Estera Sava
21 Apr 2026 / 8 Min Read
A2A payments are projected to reach USD 1.4 trillion by 2029 from consumer transactions alone, and Agentic AI could be the catalyst that unlocks that growth beyond P2P.
This article is part of The Paypers’ four-part series celebrating the anniversary of our ‘Account-to-Account Payments Report’. We have reached out to experts to take the pulse of the industry and see how it is progressing in 2026, asking four main questions:
Discover what they have to say about the impact of Agentic AI and autonomous purchasing on A2A payments below, and keep an eye out for The Paypers’ Key Themes page on A2A Payments this week to see what they share about the other topics.

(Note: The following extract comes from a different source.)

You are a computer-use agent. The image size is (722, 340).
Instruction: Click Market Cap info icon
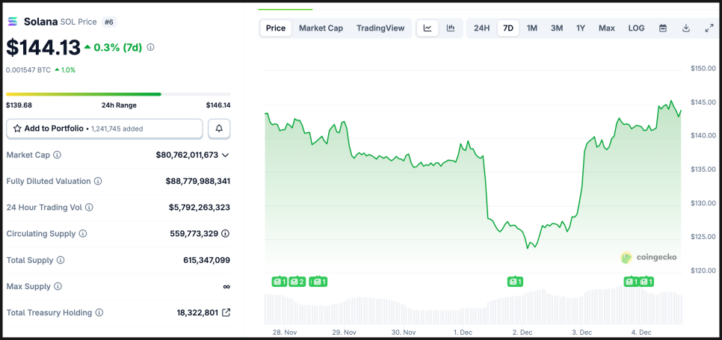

Duygu Inanc Koyunpınar, Head of Product, DIMOCO: Agentic AI increases the relevance of A2A by favouring payment methods that are fast, deterministic, and cost-efficient. Real-time confirmation and instant settlement make A2A well-suited for automated transactions where certainty is critical. However, the effectiveness of these flows will depend heavily on underlying banking experiences. Innovative banks are better positioned to support API-driven interactions required for automation, whereas traditional banking infrastructures may introduce friction or inconsistency. This creates both an opportunity to scale A2A in more advanced ecosystems and a risk of fragmentation where banking capabilities lag behind automation needs.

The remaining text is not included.